The critical photoperiod is the light phase duration required for a biological response to occur (e.g., flowering in plants, reproductive status in animals) and is influenced by a number of factors. For example, horses are certainly large mammals, but breeding occurs mostly in spring rather than autumn, given their very long gestation time of about 11 months (Bos and Van der Mey, 1980). Differences in the steepness of a population’s photoperiodic response curve – the slope at the inflection point – may reflect individual variation in photoperiodic sensitivity. A shallower curve suggests that there may be a role for other environmental features that are less predictable from year to year, like food availability and ambient temperature, to shape the photoperiodic response to optimally time seasonal responses (Van Rosmalen and Hut, 2021). Of note, annual rhythms of both light and temperature vary with differences in latitude, and critical photoperiod within a species is known to vary with distance from the equator (for review, see Hut et al., 2013). Importantly, the critical photoperiod must also depend on photoperiodic history. In nature, each daylength (except at the solstices) occurs twice per year and thus could signal either upcoming winter or upcoming summer, depending on the trajectory of preceding daylengths (Gorman and Zucker, 1995; Butler et al., 2007).
Bos H, Van der Mey GJW. Length of gestation periods of horses and ponies belonging to different breeds. Livestock Prod Sci 7:181-187, 1980 [doi.org/10.1016/0301-6226(80)90105-0].
Van Rosmalen L, Hut RA. Food and temperature change photoperiodic responses in two vole species. J Exp Biol 224:jeb243030, 2021 [doi.org/10.1242/jeb.243030].
Hut RA, Paolucci S, Dor R, Kyriacou CP, Daan S. Latitudinal clines: an evolutionary view on biological rhythms. Proc Biol Sci 280:20130433, 2013 [doi.org/10.1098/rspb.2013.0433].
Gorman MR, Zucker I. Seasonal adaptations of Siberian hamsters. II. Pattern of change in daylength controls annual testicular and body weight rhythms. Biol Reprod 53:116-125, 1995 [doi.org/10.1095/biolreprod53.1.116].
Butler MP, Turner KW, Park JH, Butler JP, Trumbull JJ, Dunn SP, Villa P, Zucker I. Simulated natural day lengths synchronize seasonal rhythms of asynchronously born male Siberian hamsters. Am J Physiol 293:R402-R412, 2007 [doi.org/10.1152/ajpregu.00146.2007].
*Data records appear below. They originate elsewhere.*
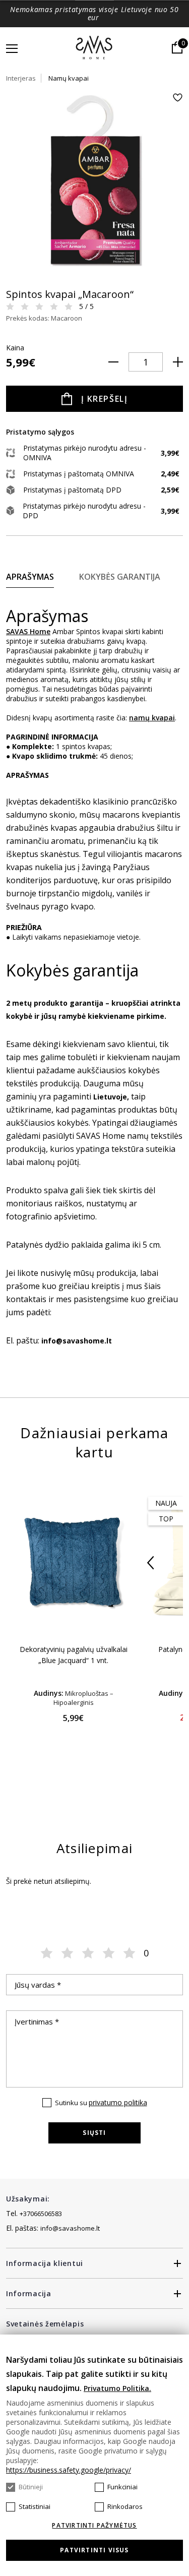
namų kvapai (152, 717)
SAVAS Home (28, 631)
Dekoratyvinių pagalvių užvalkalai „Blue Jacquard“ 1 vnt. (74, 1654)
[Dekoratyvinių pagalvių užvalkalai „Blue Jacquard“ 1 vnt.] (73, 1562)
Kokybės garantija (119, 576)
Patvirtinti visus (94, 2550)
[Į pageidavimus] (177, 97)
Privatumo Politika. (117, 2388)
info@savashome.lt (70, 2228)
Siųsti (94, 2132)
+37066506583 (41, 2213)
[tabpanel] (94, 181)
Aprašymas (30, 576)
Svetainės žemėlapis (45, 2323)
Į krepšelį (104, 398)
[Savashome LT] (94, 48)
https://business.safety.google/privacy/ (68, 2470)
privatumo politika (118, 2102)
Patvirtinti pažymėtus (94, 2526)
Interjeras (21, 78)
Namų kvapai (68, 78)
Short-lived seasonal species (for example, the Siberian [Djungarian] hamster [Phodopus sungorus]) generally don’t survive for more than one breeding season, so laboratory research has focused on their reproductive activation with the lengthening of the photoperiod that naturally occurs from winter to spring. However, even if the animals are maintained on the short (simulated winter) photoperiod, reproductive activation will still occur after an interval of weeks to months (that is, the animals become refractory to the short-photoperiod inhibitory condition). Once they become reproductively active, though, they do not undergo any further changes in their physiological state. On the other hand, long-lived animals that breed repeatedly over two or more years will undergo continued circannual cycles when maintained on a daily light-dark cycle of a fixed photoperiod.
For reviews of the properties of photoperiodic and circannual timing schemes, see:
Paul MJ, Zucker I, Schwartz WJ. Tracking the seasons: the internal calendars of vertebrates. Phil Trans R Soc B 363:341-361, 2008 [doi.org/10.1098/rstb.2007.2143].
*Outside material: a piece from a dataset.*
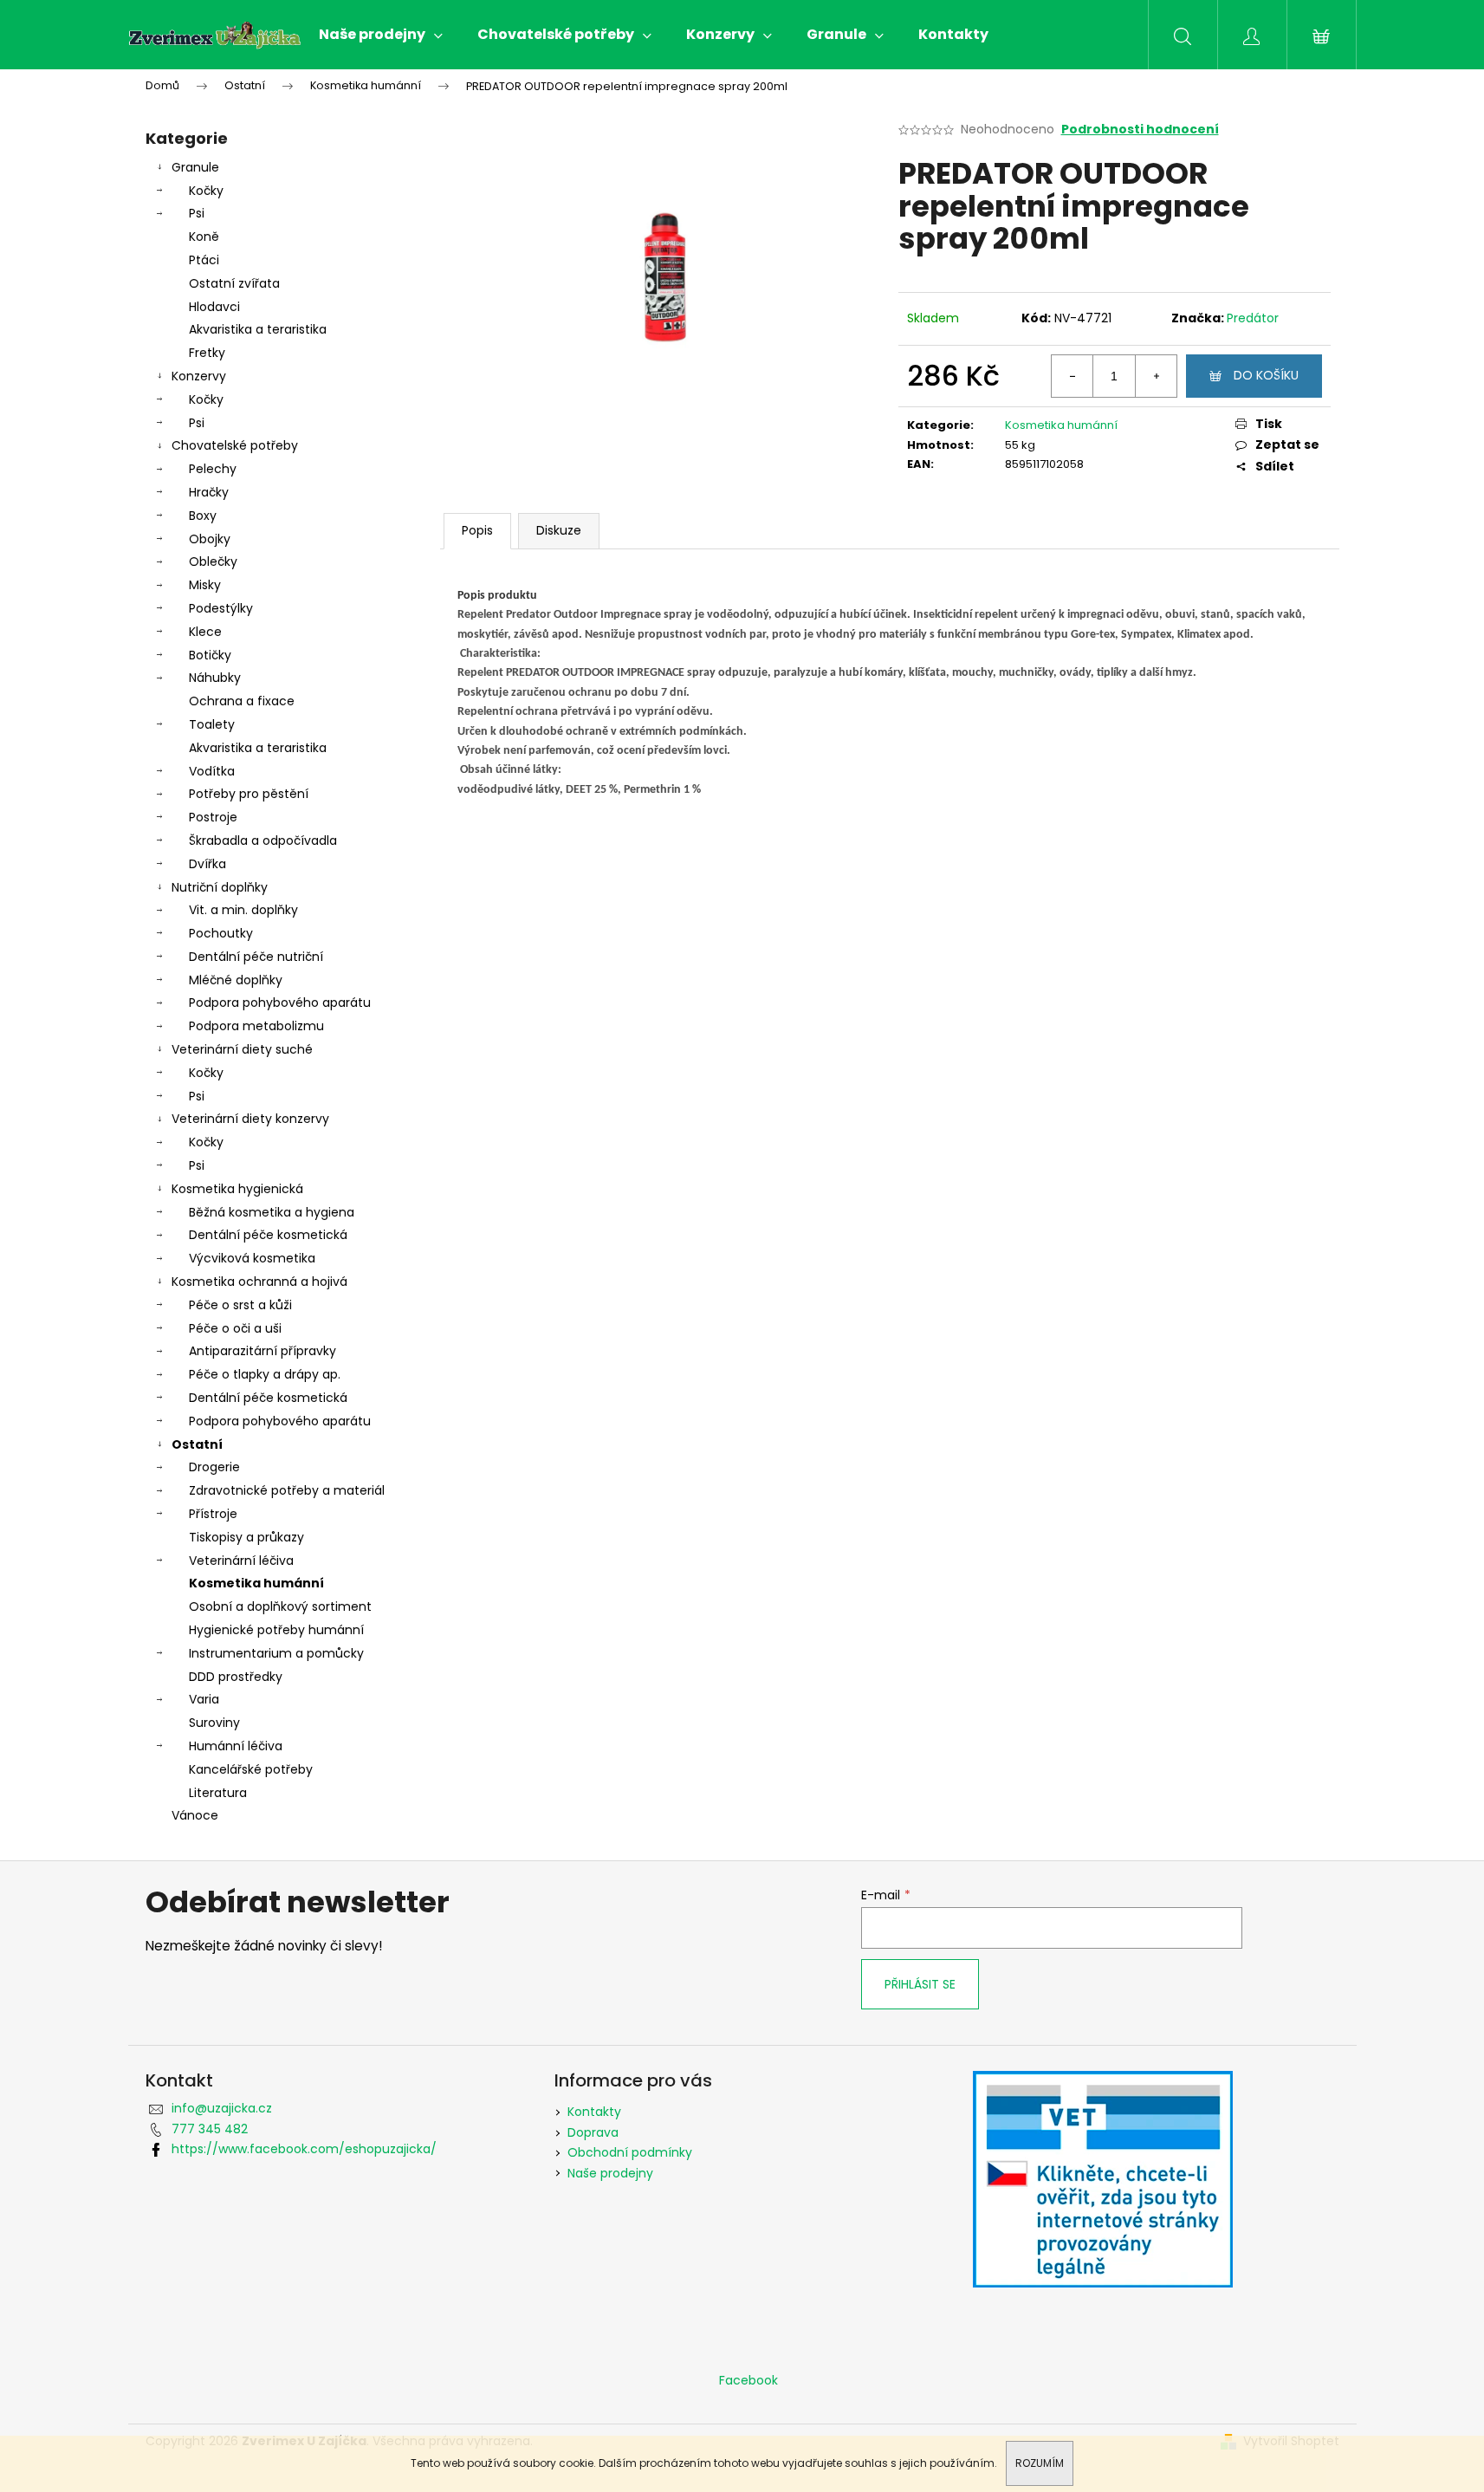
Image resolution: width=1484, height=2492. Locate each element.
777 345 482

Lincoln G. A brief history of circannual time. J Neuroendocrinol 31:e12694, 2019 [doi.org/10.1111/jne.12694].
It was Bünning (1936) who put forward the hypothesis that photoperiodic (seasonal) time measurement might involve an underlying circadian mechanism. Over the next decades supportive evidence was gathered, based largely on two experimental protocols that were initially tested in seasonally-flowering plants. Using a short photoperiod with an extended dark phase that was interrupted by brief light pulses delivered at different times, Robert C. Bünsow (1953) and others could inhibit or stimulate the flowering of short-day or long-day plants, respectively, if the light pulses were delivered 24 h apart.
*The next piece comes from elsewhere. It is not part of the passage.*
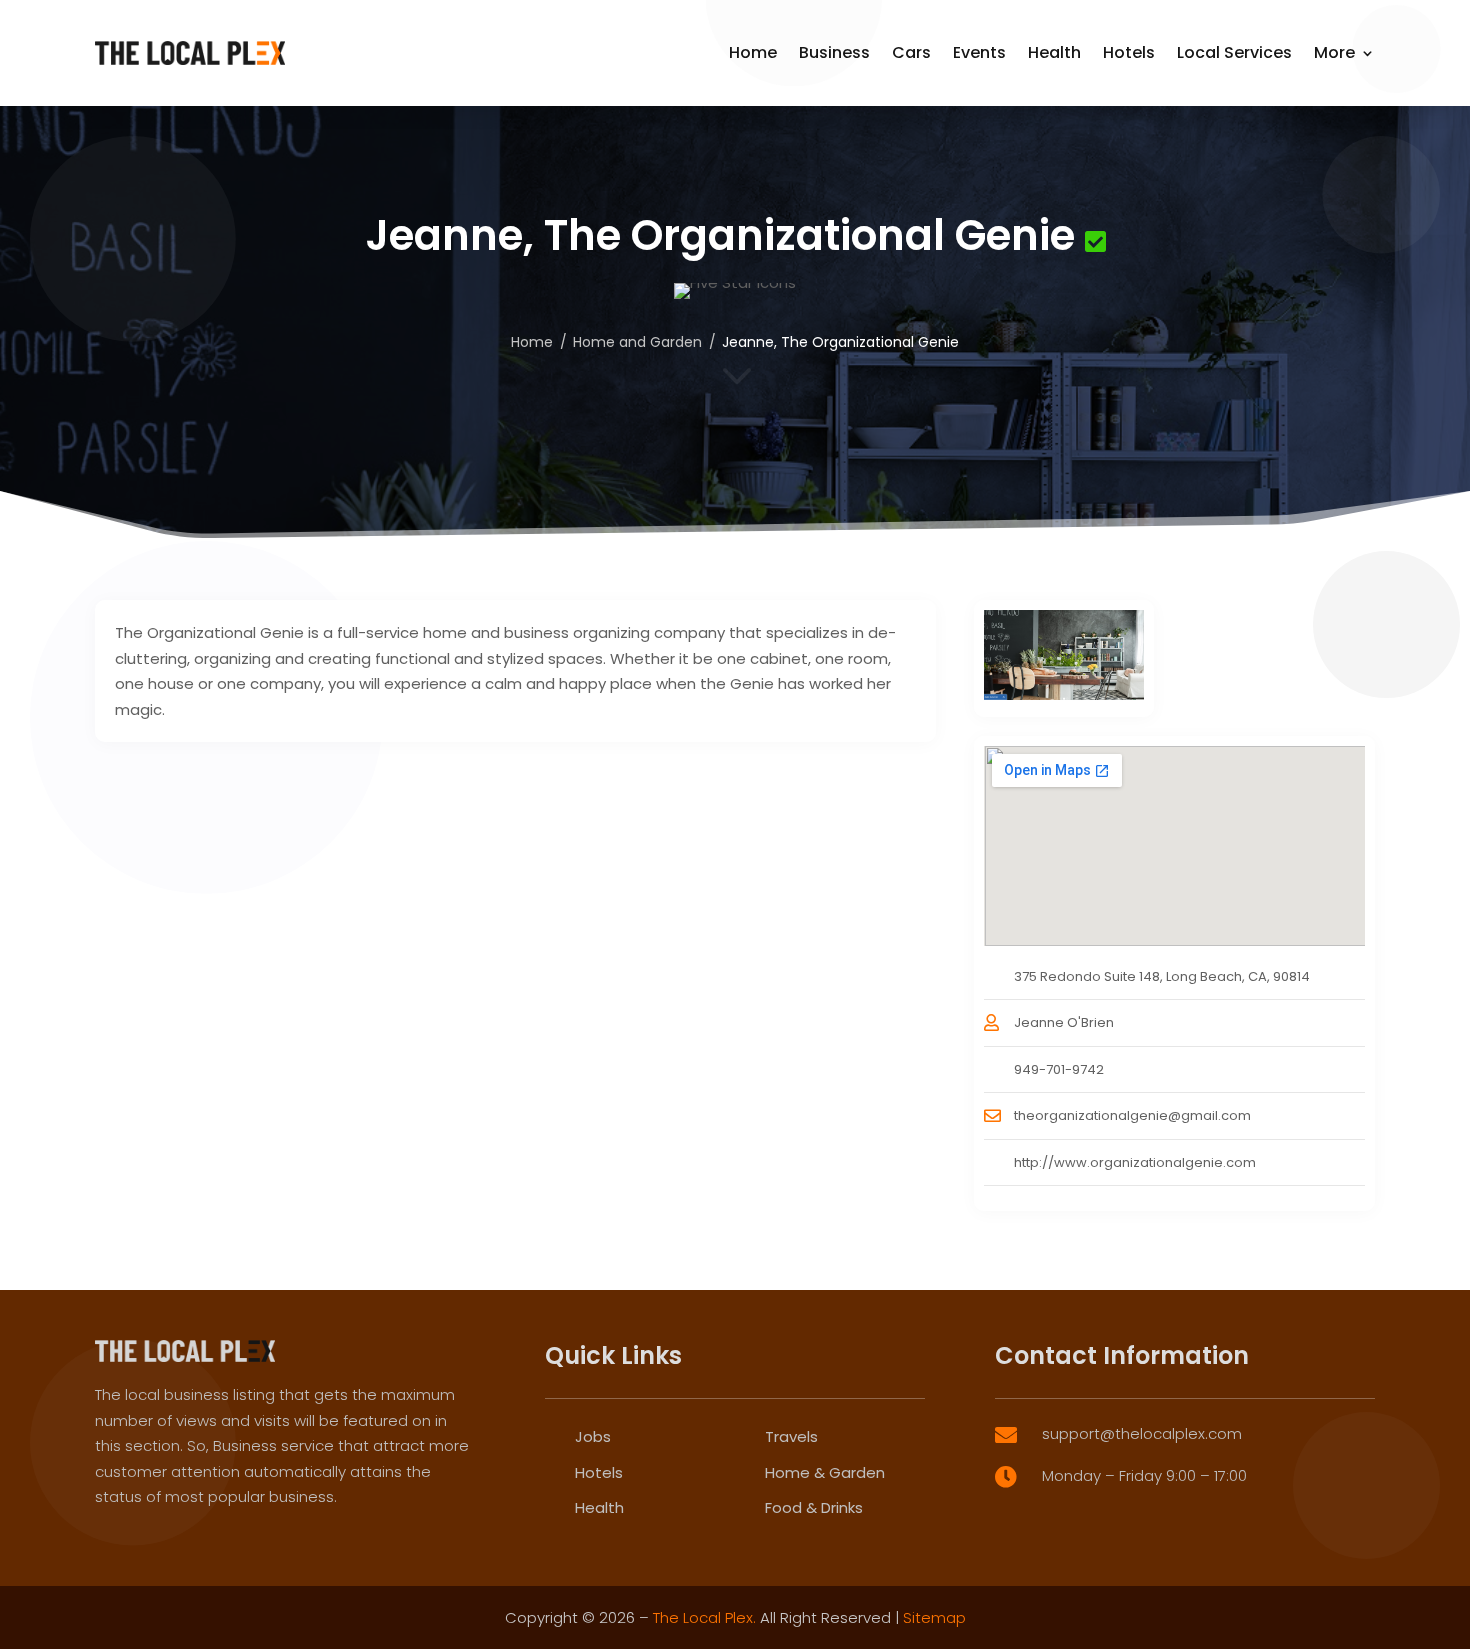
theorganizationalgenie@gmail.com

Drawn from the original data in: Claes H, Lang A. Die Blütenbildung von Hyoscyamus niger in 48-stündigen Licht-Dunkel-Zyklen und in Zyklen mit aufgeteilten Lichtphasen. Z Naturforsch 2b:56–63, 1947 [doi.org/10.1515/znb-1947-1-214]; under Creative Commons Attribution License 3.0. See the data also graphed as Fig. 100 in: Bünning E. Die Physiologische Uhr. Springer-Verlag, Berlin, 1958.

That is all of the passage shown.